I did have some guilt and a bit of trepidation about starting him in school so young. But with work and a second baby on the way, I fledged ahead. And after a few months, it proved to be a good decision. Braden loved the school, I loved the school, and I had my mornings with Casey. We were in a groove and Braden was thriving. He was in a cute little classroom with 11 other cute little kids and two awesomely loving teachers.
This year Braden moved from the 2's room to the "real" Montessori room. Real Montessori meaning mixed ages (3-6), larger class size (around 18 kids), and real Montessori work. I was a Montessori kid myself, and I believe in the philosophy, but I'd be lying if I said I wasn't nervous. Braden has a September birthday and would be one of the youngest kids in the class. He is a little wild. He is a little sensitive. He is a little shy. He's a little boy.
On week 2 of this school year, the teacher told me that Braden was having some trouble "following the rules." No shit? He doesn't follow the rules at home, why would school be any different? I have to say my husband and I had a bit of a laugh about it. He's only 3 for God's sake.
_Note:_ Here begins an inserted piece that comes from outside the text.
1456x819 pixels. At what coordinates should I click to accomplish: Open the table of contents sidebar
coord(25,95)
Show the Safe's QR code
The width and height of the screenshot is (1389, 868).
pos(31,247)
But nonetheless, we had talks with him about sitting in circle time, standing in a line, cleaning up, etc. Word from his teacher was that he improved. Okay.
But as the months went on I started to have a few more small concerns. Braden seemed to be on his own a lot. He seemed to be growing shy at school - a stark contrast from the incessant talking, dancing, jumping, singing, etc. that he does at home and on playdates. With a lack of structure in the classroom, he started acting up during transitions. And then, in an incident I am sure I will laugh about someday but which still traumatizes me, he ran off the stage screaming during the school holiday performance.
Overall, he is fine. The school is fine. But the above issues had gotten me thinking. Would Braden be better in a smaller class? With kids closer to his age? With a more structured environment? With a play base?
I have no idea. But on a whim, I applied to two other preschools. These preschools are those hoity toity preschools that require playdate "interviews" and have lengthy waiting lists. But, by all accounts, they are awesome play based schools with great teachers and small classes and expansive playgrounds.
I assumed he wouldn't get in. I almost hoped he wouldn't get in, because then I could say that I tried and did all I could, but alas, it wasn't meant to be. And then he could stay at his current school and all would be fine. Because who is to say that either one of these preschools, despite their stellar reputations, would be better?
Of course, this morning we got the call. He got into one of them.
And now I have the next few weeks to agonize over this decision. Because surely this decision will affect the rest of his life and his career and his ability to make friends and meet a wife and raise kids. Surely this decision means EVERYTHING and if I fuck it up then I am the worst mother ever and have doomed my child to a life of isolation and despair.
MY GOD THIS IS ONLY PRESCHOOL WHY CAN'T I CALM THE FUCK DOWN ABOUT IT CAN SOMEONE PLEASE TALK SOME SENSE INTO ME.
I totally am going to lose sleep over this.